Von einer anderen Welt, einem anderen Sterben

Die erste Erzäh­lung ist Sta­siuks Groß­mutter gewidmet, einer vor langer Zeit in der pol­ni­schen Pro­vinz ver­stor­benen Greisin, die noch an Geister glaubte.  In den Erin­ne­rungen des Erzäh­lers ver­mischt sich die beson­dere Wahr­neh­mung eines Kindes, eine phan­ta­sie­volle, sym­bol­be­la­dene Mystik, mit der exis­ten­tia­lis­ti­schen Abge­klärt­heit eines Erwach­senen.
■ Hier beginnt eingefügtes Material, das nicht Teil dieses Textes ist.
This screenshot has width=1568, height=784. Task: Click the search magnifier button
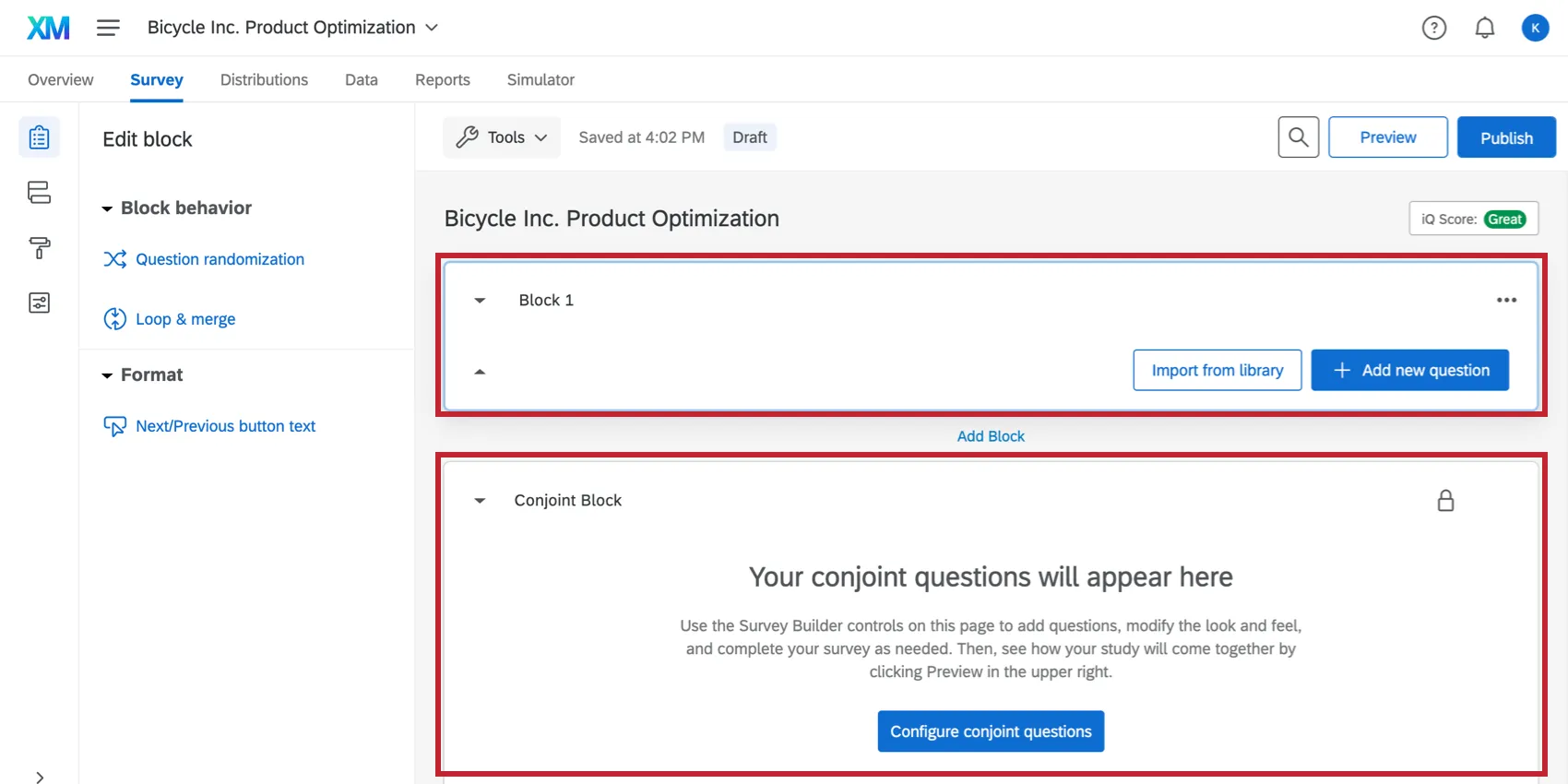tap(1298, 137)
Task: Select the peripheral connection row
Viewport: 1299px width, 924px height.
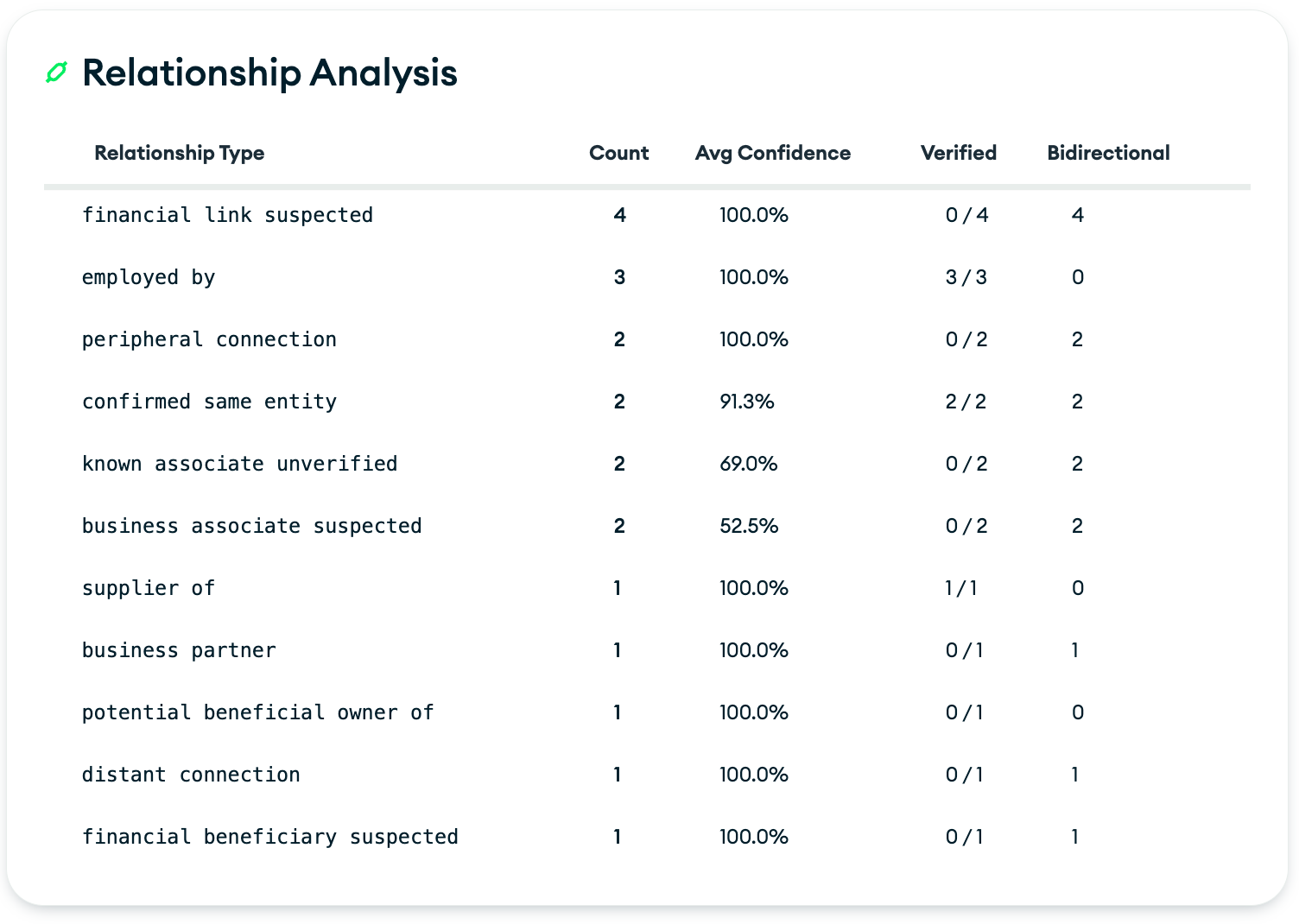Action: pos(209,339)
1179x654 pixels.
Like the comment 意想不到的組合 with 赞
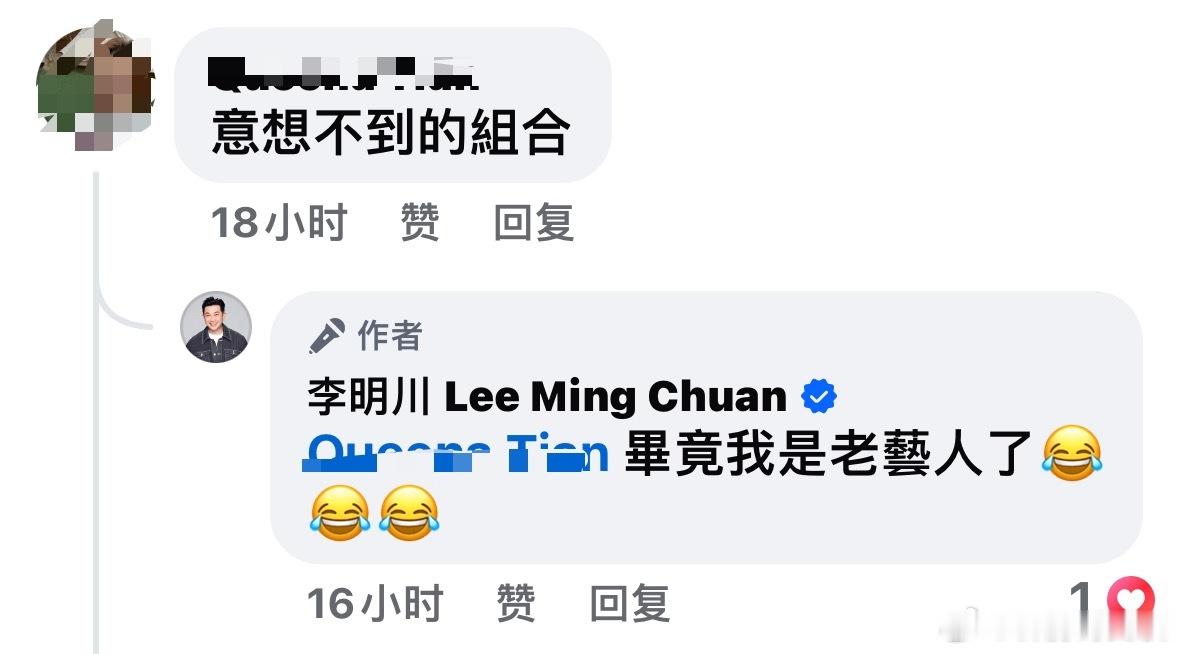coord(420,223)
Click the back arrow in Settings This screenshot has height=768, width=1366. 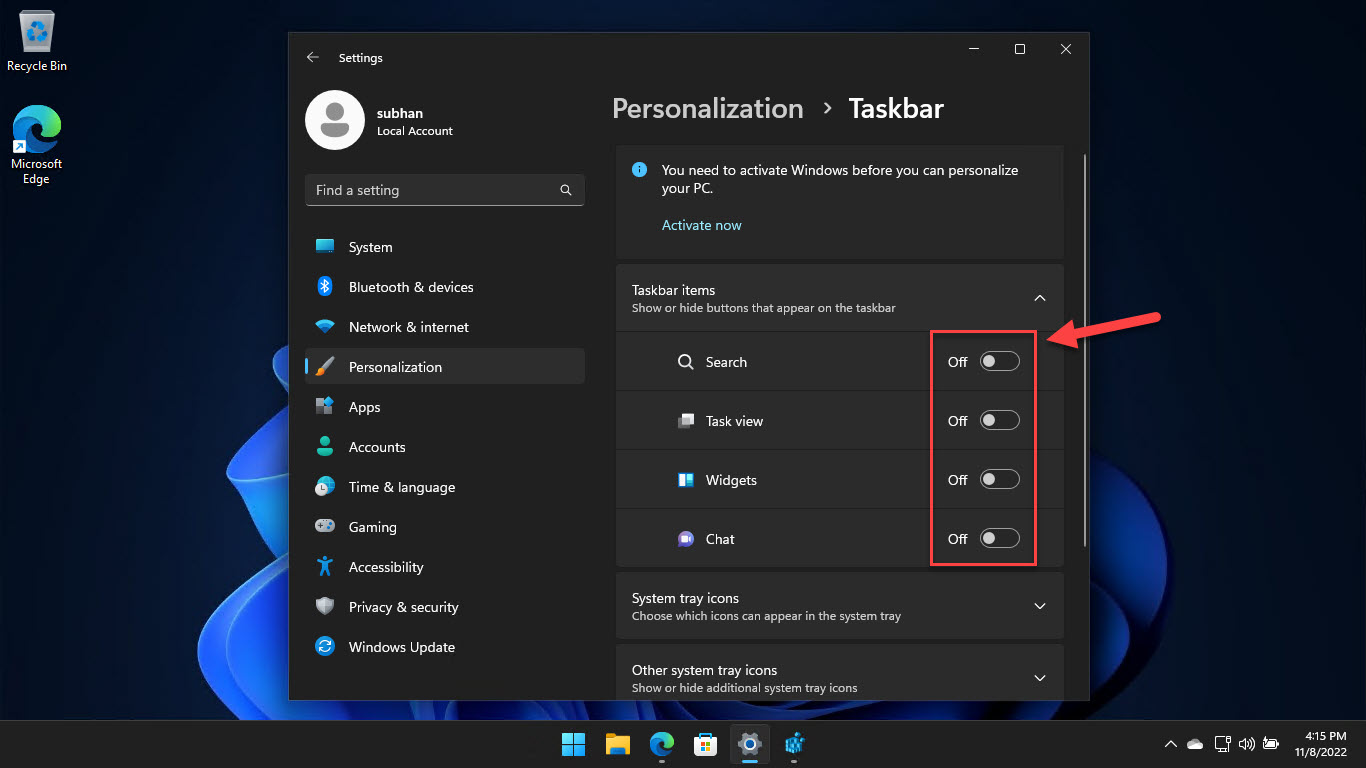pyautogui.click(x=313, y=57)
Die Geschichten von den Geis­tern, die so natür­lich zum Leben der Dorf­frauen gehörten und dem länd­li­chen Aber­glauben dienten, lehrten den Erzähler zum ersten Mal die „Domi­nanz des Sym­bols über die Wirk­lich­keit“ und er ver­stand „die Wahr­heit, dass der Mensch dem Tod, der Ver­dam­mung und dem Zufall näher ist als der Erlö­sung“. Im mys­tisch umwo­benen Leben seiner Groß­mutter hat diese Erkenntnis ihre Ver­kör­pe­rung gefunden.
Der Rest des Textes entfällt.